Prednisolone-induced differential gene expression in mouse liver carrying wild type or a dimerization-defective glucocorticoid receptor
1 Computational Drug Discovery (CDD), Nijmegen Centre for Molecular Life Sciences (NCMLS), Radboud University Nijmegen Medical Centre, Geert Grooteplein Zuid 26-28, 6525 GA Nijmegen, the Netherlands
2 Department of Molecular Design & Informatics, Schering-Plough, Molenstraat 110, 5342 CC Oss, the Netherlands
3 Department of Immunotherapeutics, Schering-Plough, Molenstraat 110, 5342 CC Oss, the Netherlands
4 Molecular Pharmacology Department, Schering-Plough, Molenstraat 110, 5342 CC Oss, the Netherlands
5 Tuckermann Lab, Leibniz Institute for Age Research - Fritz Lipmann Institute, Beutenbergstraße 11, 07745 Jena, Germany
6 Department of Cellular and Molecular Immunology, University of Göttingen Medical School, Humboldtallee 34, 37073 Göttingen, Germany
BMC Genomics 2010, 11:359 doi:10.1186/1471-2164-11-359Published: 5 June 2010
Glucocorticoids (GCs) control expression of a large number of genes via binding to the GC receptor (GR).

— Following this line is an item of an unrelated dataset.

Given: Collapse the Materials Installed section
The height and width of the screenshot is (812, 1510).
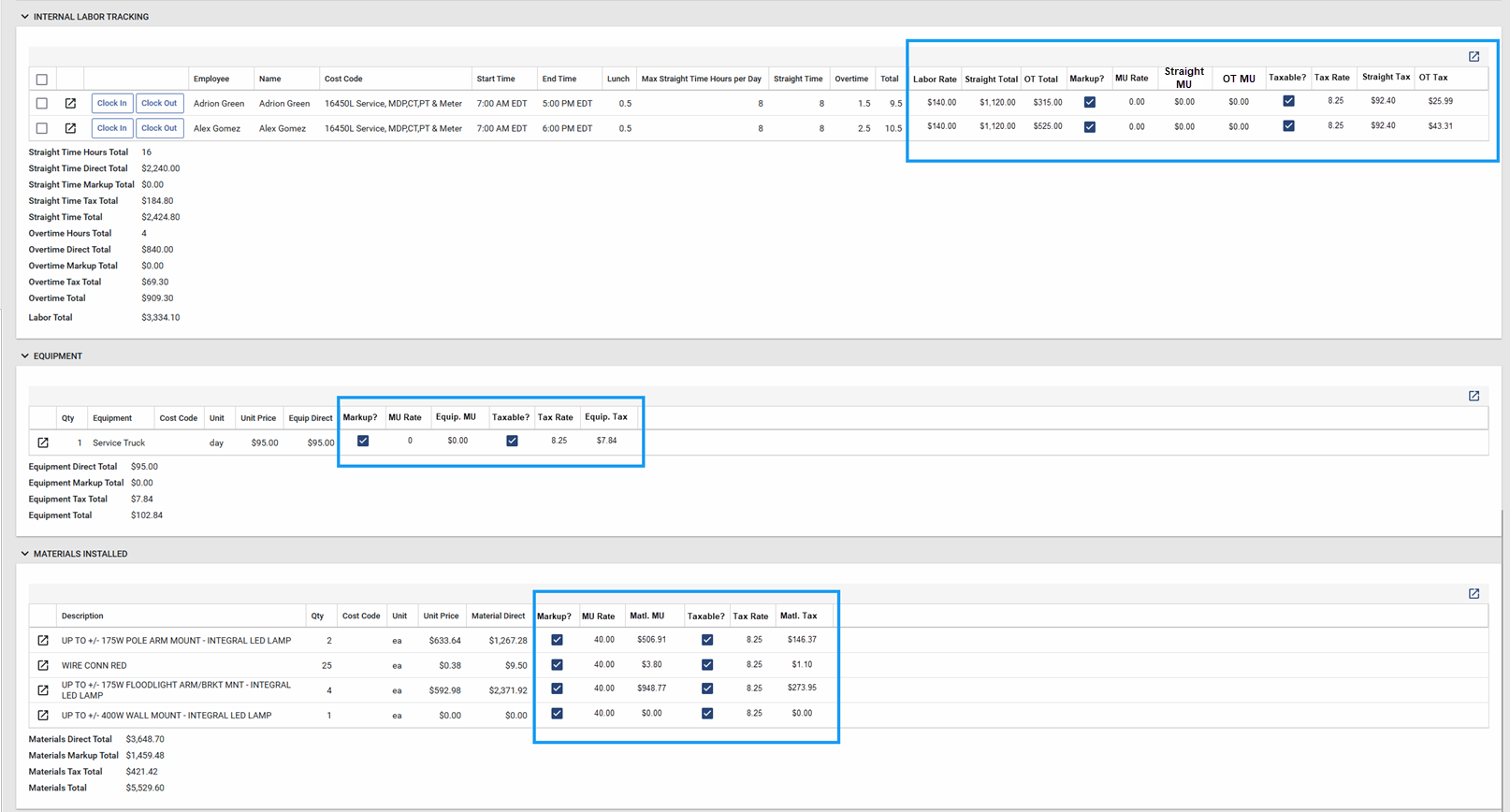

Transcription may be regulated either by binding of the GR dimer to DNA regulatory elements or by protein-protein interactions of GR monomers with other transcription factors. Although the type of regulation for a number of individual target genes is known, the relative contribution of both mechanisms to the regulation of the entire transcriptional program remains elusive. To study the importance of GR dimerization in the regulation of gene expression, we performed gene expression profiling of livers of prednisolone-treated wild type (WT) and mice that have lost the ability to form GR dimers (GRdim).
The GR target genes identified in WT mice were predominantly related to glucose metabolism, the cell cycle, apoptosis and inflammation. In GRdim mice, the level of prednisolone-induced gene expression was significantly reduced compared to WT, but not completely absent. Interestingly, for a set of genes, involved in cell cycle and apoptosis processes and strongly related to Foxo3a and p53, induction by prednisolone was completely abolished in GRdim mice. In contrast, glucose metabolism-related genes were still modestly upregulated in GRdim mice upon prednisolone treatment. Finally, we identified several novel GC-inducible genes from which Fam107a, a putative histone acetyltransferase complex interacting protein, was most strongly dependent on GR dimerization.
This study on prednisolone-induced effects in livers of WT and GRdim mice identified a number of interesting candidate genes and pathways regulated by GR dimers and sheds new light onto the complex transcriptional regulation of liver function by GCs.